From: Peter Zijlstra
Date: Thu Jul 14 2016 - 08:11:10 EST


On Thu, Jul 14, 2016 at 07:20:46AM -0400, Tejun Heo wrote:
> On Thu, Jul 14, 2016 at 08:49:56AM +0200, Peter Zijlstra wrote:

> > So the immediate problem with lg style locks is that the 'local' lock
> > will not stay local since these are preemptible locks we can get
> > migrations etc..
> >
> > All fixable, but still.
>
> In this case, the locks are read-locked only across operations which
> change process hierarchy. They'll occasionally get migrated while
> holding the lock for sure but not often enough to matter.

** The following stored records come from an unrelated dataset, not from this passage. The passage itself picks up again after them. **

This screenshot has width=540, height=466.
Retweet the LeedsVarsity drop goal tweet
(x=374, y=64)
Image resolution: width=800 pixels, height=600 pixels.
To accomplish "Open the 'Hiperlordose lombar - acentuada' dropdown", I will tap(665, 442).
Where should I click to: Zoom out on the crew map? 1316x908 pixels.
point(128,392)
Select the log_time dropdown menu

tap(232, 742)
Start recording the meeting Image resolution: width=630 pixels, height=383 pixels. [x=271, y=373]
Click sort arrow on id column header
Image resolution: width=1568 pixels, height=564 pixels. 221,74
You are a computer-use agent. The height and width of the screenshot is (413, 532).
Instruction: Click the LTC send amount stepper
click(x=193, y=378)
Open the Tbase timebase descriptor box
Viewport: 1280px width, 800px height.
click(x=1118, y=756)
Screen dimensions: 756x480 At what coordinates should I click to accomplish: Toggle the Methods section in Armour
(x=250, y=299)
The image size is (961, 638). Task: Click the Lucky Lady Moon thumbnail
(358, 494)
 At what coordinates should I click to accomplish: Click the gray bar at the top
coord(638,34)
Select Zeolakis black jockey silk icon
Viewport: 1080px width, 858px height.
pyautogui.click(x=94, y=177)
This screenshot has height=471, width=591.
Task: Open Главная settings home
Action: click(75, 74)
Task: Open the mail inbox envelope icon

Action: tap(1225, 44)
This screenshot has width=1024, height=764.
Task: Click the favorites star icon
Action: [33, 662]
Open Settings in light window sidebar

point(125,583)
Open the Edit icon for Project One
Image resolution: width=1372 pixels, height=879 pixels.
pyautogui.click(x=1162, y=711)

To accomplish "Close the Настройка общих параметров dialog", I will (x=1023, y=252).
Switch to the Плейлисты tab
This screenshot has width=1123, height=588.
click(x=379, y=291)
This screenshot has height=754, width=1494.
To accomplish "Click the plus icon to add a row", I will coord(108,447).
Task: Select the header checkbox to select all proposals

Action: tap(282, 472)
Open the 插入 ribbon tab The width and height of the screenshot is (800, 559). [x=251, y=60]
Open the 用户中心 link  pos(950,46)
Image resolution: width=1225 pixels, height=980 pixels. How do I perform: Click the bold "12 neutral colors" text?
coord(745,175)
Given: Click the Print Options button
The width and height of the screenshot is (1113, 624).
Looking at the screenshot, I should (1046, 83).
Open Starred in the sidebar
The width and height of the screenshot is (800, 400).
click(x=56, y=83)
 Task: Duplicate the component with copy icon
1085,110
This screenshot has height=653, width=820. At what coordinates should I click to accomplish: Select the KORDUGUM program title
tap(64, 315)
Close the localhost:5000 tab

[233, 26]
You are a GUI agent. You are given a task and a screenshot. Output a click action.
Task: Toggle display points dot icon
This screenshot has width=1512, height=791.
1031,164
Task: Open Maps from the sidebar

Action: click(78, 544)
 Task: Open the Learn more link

Means having to change the interface to pass along what 'local' is, like
srcu_read_lock().

> > So the main objection I have is that this isn't a fundamental fix, this
> > only cures things because Android only runs on small machines.
> >
> > If someone with a big computer tries to do the same things we're up some
> > creek without no paddle. There's just no way we can make a global writer
> > 'fast'.
>
> How so? As the number of cores increases, it'll get proportionally
> more expensive as the same operation is performed on more CPUs;
> however, the latency is dependent on the slowest one and it'll get
> higher more often with more number of CPUs but not drastically.

A global lock on 4 or 8 socket machines with all 200+ cpus trying to
use it really stinks.

Remember, they switch cgroups at really rather high rates here, because
of that binder stuff. I don't see how you can defend a global lock here
:/ Global locks only work when writers are extremely rare, and clearly
that premise is false.

Also note that since these are preemptible locks, you can get unbounded
priority inversions.